Consider the alternative approach, where you extend instances with functions that define their behavior and not their type. You don’t have a GuardRobot and a HousekeeperRobot anymore; instead, you have an instance of a Robot that can clean things, shoot things, or do both. The implementation will probably look something like this:

function extend(robot, skills) {
  skills.forEach(function (skill) {
    robot[skill.name] = skill.fn.bind(null, rb)
  })

  return robot
}

To use it, all you have to do is to implement the behavior you need and attach it to the instance in question:

function shoot(robot) { /* ... */ }
function clean(robot) { /* ... */ }

var rdo = new Robot("R. Daniel Olivaw")
extend(rdo, { shoot: shoot, clean: clean })

rdo.talk("Hi!") // OK
rdo.walk("Mozilla SF") // OK
rdo.shoot() // OK
rdo.clean() // OK
Note

My friend Irakli Gozalishvili, after reading this chapter, left a comment saying that his approach would be different. What if objects were used only to store data?

function talk(robot)  { /* ... */ }
function shoot(robot) { /* ... */ }
function clean(robot) { /* ... */ }

var rdo = { name: "R. Daniel Olivaw" }

talk(rdo, "Hi!") // OK
walk(rdo, "Mozilla SF") // OK
shoot(rdo) // OK
clean(rdo) // OK

With his approach you don’t even need to extend anything: all you need to do is pass the correct object.

At the beginning of this chapter, I warned JavaScript programmers against being lulled into the false sense of referential transparency that can result from using a pure functional programming language. In the example we just looked at, the function extend takes an object as its first argument, modifies it, and returns the modified object. The problem here is that JavaScript has a very limited set of immutable types. Strings are immutable. So are numbers. But objects—such as an instance of Robot—are mutable. This means that extend is not a pure function, since it mutates the object that was passed into it. You can call extend without assigning its return value to anything, and rdo will still be modified.

Now What?

The major evolution that is still going on for me is towards a more functional programming style, which involves unlearning a lot of old habits, and backing away from some OOP directions.

John Carmack

JavaScript is a multiparadigm language supporting object-oriented, imperative, and functional programming styles. It provides a framework in which you can mix and match different styles and, as a result, write elegant programs. Some programmers, however, forget about all the different paradigms and stick only with their favorite one. Sometimes this rigidity is due to fear of leaving a comfort zone; sometimes it’s caused by relying too heavily on the wisdom of elders. Whatever the reason, these people often limit their options by confining themselves to a small space where it’s their way or the highway.

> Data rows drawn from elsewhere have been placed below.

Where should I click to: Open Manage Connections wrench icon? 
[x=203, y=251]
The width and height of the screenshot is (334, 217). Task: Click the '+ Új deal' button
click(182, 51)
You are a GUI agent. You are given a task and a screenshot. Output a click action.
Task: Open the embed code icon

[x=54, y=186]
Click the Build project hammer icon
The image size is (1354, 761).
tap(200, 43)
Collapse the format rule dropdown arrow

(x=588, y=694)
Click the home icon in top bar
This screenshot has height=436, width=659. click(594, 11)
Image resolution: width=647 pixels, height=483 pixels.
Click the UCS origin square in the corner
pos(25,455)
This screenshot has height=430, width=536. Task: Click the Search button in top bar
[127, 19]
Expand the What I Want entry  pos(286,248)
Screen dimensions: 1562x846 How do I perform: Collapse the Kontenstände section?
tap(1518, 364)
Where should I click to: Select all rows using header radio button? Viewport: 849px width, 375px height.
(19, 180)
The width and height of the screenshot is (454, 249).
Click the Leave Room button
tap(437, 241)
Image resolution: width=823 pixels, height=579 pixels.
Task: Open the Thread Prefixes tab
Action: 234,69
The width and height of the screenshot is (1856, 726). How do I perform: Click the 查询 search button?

Finding the right balance between different programming styles is hard. It requires many hours of experimentation and a healthy number of mistakes. But the struggle is worth it. Your code will be easier to reason about. It will be more flexible. You’ll ultimately find yourself spending less time debugging, and more time creating something new and exciting.

So don’t be afraid to experiment with different language features and paradigms. They’re here for you to use, and they aren’t going anywhere. Just remember: there’s no single true paradigm, and it’s never too late to throw out your old habits and learn something new.